[[ DATA FOR THIS TASK, beginning ]]

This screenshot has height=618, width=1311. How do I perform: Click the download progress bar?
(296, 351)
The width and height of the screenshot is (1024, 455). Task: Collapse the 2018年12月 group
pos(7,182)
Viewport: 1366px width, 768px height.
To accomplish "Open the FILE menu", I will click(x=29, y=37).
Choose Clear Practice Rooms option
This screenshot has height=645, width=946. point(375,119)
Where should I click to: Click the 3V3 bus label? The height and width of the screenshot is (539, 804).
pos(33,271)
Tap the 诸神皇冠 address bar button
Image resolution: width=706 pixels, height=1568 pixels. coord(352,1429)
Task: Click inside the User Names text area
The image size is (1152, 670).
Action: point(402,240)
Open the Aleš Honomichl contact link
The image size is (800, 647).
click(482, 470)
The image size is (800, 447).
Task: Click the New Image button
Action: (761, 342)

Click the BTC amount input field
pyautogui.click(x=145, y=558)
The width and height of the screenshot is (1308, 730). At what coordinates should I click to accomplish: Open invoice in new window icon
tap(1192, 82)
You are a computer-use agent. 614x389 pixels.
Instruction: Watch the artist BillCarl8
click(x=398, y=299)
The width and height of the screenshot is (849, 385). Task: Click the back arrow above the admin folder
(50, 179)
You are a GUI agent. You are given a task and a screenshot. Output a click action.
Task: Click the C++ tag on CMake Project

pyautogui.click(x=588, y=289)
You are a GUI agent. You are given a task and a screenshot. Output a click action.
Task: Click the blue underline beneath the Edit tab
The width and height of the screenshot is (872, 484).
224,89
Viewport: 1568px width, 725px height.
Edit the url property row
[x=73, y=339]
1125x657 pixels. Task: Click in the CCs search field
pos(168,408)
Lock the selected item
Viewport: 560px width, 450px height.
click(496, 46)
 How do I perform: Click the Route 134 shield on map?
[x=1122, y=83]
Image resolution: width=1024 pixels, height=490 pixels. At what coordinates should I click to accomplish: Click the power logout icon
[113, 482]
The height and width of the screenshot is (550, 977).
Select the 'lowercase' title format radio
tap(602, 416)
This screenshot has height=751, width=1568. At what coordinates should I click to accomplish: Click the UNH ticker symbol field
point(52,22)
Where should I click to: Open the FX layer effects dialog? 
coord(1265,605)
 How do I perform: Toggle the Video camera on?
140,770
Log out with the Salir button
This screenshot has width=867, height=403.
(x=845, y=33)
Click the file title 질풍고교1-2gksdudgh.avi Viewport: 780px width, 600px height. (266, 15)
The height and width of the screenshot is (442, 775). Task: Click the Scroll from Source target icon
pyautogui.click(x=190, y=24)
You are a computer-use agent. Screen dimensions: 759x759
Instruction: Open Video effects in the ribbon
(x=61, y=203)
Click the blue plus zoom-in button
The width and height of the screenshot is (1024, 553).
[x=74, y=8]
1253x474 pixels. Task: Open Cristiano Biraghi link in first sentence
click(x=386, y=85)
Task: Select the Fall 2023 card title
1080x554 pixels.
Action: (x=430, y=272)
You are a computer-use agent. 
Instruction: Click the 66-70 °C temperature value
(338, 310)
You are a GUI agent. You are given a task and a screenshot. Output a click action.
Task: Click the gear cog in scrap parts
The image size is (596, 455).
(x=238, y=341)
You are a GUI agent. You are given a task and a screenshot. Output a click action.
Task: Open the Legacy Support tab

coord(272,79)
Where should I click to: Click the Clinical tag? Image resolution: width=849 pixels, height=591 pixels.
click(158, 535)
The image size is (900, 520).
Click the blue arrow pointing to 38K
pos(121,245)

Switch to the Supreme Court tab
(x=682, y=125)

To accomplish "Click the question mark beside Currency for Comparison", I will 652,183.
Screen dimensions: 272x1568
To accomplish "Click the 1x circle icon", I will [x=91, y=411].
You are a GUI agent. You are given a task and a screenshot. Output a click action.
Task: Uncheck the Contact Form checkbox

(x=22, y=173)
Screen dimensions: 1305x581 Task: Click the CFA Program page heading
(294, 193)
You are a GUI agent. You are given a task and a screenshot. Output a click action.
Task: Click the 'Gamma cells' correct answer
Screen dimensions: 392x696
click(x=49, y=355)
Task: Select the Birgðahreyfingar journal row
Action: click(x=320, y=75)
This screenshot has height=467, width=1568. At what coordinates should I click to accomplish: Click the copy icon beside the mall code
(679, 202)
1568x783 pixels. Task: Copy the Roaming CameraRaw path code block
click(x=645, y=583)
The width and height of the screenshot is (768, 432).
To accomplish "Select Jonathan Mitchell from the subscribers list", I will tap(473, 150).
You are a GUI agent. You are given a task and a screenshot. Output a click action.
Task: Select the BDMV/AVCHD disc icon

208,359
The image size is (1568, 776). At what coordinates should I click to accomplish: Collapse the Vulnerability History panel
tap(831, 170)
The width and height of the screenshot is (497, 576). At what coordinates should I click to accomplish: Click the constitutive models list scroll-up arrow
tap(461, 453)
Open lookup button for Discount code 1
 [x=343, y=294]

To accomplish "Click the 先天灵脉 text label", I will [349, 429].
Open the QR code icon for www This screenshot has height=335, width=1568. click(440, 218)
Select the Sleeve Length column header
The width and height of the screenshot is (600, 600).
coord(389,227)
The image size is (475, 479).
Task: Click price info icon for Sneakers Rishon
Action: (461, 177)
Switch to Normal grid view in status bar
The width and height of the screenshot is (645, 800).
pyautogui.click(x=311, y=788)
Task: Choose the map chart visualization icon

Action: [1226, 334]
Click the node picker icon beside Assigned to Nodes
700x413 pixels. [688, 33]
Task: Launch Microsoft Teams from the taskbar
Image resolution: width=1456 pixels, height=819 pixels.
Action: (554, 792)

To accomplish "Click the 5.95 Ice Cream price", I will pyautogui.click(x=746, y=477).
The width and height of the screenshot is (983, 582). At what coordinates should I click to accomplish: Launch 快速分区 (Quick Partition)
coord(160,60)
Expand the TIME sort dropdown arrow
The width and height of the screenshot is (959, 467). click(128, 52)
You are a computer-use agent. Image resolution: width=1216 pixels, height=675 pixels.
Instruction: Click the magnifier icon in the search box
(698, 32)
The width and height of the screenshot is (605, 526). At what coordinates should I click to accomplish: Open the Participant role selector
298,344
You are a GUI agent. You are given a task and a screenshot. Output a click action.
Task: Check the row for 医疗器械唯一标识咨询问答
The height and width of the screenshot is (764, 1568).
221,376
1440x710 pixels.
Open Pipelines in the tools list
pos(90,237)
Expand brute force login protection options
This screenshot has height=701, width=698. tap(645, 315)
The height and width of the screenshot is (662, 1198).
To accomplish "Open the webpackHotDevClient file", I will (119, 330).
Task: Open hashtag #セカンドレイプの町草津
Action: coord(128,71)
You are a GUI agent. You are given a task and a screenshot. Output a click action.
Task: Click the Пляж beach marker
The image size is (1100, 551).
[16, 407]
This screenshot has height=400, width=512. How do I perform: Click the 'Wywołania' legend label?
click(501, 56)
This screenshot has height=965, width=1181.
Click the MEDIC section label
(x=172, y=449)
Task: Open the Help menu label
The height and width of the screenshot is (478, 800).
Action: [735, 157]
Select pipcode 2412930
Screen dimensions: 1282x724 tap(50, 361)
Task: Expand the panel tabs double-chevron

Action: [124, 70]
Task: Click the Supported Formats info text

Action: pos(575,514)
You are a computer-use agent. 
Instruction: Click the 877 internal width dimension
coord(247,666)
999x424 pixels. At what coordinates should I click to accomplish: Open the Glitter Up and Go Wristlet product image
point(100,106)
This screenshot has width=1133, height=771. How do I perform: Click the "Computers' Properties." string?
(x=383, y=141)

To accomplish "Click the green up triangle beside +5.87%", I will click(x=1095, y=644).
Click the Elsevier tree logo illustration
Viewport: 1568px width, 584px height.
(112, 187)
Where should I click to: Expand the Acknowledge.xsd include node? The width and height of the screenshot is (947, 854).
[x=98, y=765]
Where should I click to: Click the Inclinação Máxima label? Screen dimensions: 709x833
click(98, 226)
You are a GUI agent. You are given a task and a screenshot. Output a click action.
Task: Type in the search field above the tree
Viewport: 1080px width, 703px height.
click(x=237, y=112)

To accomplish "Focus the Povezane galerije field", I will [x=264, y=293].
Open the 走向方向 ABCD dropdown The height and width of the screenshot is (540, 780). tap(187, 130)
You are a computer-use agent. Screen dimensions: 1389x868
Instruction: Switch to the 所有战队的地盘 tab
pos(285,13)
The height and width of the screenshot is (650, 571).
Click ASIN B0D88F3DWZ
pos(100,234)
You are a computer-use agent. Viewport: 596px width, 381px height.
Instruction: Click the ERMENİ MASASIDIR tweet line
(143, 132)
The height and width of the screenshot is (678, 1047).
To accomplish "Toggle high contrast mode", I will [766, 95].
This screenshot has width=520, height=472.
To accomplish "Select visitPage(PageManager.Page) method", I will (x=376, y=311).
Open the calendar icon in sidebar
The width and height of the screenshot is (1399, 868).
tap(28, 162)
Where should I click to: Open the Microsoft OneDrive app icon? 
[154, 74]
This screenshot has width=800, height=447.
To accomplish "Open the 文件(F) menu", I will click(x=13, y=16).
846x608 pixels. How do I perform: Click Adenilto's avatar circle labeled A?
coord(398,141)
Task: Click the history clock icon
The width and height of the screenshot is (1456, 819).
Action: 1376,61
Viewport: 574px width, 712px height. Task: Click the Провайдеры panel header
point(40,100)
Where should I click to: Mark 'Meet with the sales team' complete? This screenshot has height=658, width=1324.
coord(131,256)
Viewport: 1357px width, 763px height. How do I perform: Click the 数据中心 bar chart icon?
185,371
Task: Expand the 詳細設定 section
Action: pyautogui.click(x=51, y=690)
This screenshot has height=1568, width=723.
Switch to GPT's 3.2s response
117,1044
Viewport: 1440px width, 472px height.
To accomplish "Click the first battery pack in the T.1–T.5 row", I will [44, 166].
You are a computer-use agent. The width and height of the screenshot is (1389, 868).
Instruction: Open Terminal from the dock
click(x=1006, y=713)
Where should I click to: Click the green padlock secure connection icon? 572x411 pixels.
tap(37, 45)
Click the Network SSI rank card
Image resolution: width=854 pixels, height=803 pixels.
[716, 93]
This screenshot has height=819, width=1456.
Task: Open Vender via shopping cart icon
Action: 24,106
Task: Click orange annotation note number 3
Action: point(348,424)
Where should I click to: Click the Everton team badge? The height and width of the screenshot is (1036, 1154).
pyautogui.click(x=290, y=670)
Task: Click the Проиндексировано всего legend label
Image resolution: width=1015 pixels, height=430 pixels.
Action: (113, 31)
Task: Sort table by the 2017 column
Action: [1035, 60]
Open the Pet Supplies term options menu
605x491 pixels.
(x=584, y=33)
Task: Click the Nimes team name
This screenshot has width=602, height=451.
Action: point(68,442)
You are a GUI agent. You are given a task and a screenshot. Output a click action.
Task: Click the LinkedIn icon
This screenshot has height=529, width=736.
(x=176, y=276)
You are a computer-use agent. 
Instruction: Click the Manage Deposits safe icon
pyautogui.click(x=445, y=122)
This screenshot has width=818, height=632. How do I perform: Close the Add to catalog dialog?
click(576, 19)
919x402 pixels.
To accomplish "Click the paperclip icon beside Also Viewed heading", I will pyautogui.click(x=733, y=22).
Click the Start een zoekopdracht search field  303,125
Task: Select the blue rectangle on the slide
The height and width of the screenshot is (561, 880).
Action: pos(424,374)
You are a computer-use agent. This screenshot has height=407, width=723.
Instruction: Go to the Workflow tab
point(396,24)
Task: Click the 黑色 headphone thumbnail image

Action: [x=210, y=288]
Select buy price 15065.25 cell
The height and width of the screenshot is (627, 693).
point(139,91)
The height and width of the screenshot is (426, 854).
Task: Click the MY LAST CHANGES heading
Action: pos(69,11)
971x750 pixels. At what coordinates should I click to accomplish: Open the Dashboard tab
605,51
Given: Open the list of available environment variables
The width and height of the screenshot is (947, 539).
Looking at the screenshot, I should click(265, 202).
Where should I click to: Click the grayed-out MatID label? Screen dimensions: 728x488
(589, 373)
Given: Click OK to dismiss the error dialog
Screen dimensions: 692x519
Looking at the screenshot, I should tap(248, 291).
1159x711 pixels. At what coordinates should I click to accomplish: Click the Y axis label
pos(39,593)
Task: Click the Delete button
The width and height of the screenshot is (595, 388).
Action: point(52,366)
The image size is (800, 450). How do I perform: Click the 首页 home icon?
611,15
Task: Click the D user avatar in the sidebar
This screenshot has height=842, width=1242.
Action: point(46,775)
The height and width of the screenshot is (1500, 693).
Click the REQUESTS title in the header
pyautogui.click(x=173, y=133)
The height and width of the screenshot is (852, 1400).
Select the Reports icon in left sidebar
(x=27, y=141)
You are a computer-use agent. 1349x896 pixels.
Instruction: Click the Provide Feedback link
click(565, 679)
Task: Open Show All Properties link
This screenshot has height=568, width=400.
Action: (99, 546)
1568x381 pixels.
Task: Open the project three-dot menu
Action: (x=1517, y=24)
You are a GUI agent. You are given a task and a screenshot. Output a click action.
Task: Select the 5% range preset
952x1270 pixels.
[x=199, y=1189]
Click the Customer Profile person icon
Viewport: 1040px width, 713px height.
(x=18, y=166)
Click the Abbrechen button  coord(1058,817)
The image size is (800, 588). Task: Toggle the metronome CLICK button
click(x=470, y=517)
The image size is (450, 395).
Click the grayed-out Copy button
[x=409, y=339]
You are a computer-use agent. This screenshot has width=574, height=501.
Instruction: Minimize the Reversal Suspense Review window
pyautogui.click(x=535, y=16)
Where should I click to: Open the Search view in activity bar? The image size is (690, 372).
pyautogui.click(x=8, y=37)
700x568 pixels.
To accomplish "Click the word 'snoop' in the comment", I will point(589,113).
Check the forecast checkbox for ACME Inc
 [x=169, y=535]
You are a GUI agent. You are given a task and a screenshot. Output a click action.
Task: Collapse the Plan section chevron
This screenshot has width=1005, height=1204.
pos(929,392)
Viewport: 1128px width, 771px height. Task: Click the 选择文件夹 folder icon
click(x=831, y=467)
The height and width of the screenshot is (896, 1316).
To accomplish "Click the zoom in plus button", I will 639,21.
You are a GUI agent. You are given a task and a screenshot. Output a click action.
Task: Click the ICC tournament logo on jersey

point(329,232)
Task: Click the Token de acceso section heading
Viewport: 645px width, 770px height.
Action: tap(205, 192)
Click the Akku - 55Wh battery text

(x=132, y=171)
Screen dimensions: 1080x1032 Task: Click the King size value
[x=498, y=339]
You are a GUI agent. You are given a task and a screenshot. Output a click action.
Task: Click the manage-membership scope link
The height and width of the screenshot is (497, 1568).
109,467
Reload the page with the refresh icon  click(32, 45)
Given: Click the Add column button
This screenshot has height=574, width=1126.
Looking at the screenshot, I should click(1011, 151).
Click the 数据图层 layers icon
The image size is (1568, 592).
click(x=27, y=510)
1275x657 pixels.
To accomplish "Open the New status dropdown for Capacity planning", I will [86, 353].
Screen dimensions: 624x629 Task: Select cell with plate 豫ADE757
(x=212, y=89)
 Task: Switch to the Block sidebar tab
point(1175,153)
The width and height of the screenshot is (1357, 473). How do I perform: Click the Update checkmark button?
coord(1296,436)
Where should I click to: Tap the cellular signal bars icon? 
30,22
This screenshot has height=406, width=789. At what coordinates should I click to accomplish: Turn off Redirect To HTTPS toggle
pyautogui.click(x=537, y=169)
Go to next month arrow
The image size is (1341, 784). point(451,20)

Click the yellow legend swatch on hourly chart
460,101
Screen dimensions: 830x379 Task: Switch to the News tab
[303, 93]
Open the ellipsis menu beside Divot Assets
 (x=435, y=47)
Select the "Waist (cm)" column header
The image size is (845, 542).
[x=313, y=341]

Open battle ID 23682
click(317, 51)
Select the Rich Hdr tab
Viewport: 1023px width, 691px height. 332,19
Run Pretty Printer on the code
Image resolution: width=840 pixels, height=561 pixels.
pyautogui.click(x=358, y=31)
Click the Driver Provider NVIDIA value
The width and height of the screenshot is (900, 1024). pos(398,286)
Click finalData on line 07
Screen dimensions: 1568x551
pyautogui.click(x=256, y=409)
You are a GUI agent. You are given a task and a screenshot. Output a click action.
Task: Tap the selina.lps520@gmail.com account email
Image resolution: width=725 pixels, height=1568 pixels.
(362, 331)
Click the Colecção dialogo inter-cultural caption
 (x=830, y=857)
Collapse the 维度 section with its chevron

[[ DATA FOR THIS TASK, end ]]

> ABOUT THIS TASK
In the data above, which lines lie between the line with "You are a computer-use agent. The" and the line with "919x402 pixels.", inclusive? Print those lines exactly and nothing else.

> SOLUTION FOR THIS EXERCISE
You are a computer-use agent. The width and height of the screenshot is (1389, 868).
Instruction: Open Terminal from the dock
click(x=1006, y=713)
Where should I click to: Click the green padlock secure connection icon? 572x411 pixels.
tap(37, 45)
Click the Network SSI rank card
Image resolution: width=854 pixels, height=803 pixels.
[716, 93]
This screenshot has height=819, width=1456.
Task: Open Vender via shopping cart icon
Action: 24,106
Task: Click orange annotation note number 3
Action: point(348,424)
Where should I click to: Click the Everton team badge? The height and width of the screenshot is (1036, 1154).
pyautogui.click(x=290, y=670)
Task: Click the Проиндексировано всего legend label
Image resolution: width=1015 pixels, height=430 pixels.
Action: (113, 31)
Task: Sort table by the 2017 column
Action: [1035, 60]
Open the Pet Supplies term options menu
605x491 pixels.
(x=584, y=33)
Task: Click the Nimes team name
This screenshot has width=602, height=451.
Action: point(68,442)
You are a GUI agent. You are given a task and a screenshot. Output a click action.
Task: Click the LinkedIn icon
This screenshot has height=529, width=736.
(x=176, y=276)
You are a computer-use agent. 
Instruction: Click the Manage Deposits safe icon
pyautogui.click(x=445, y=122)
This screenshot has width=818, height=632. How do I perform: Close the Add to catalog dialog?
click(576, 19)
919x402 pixels.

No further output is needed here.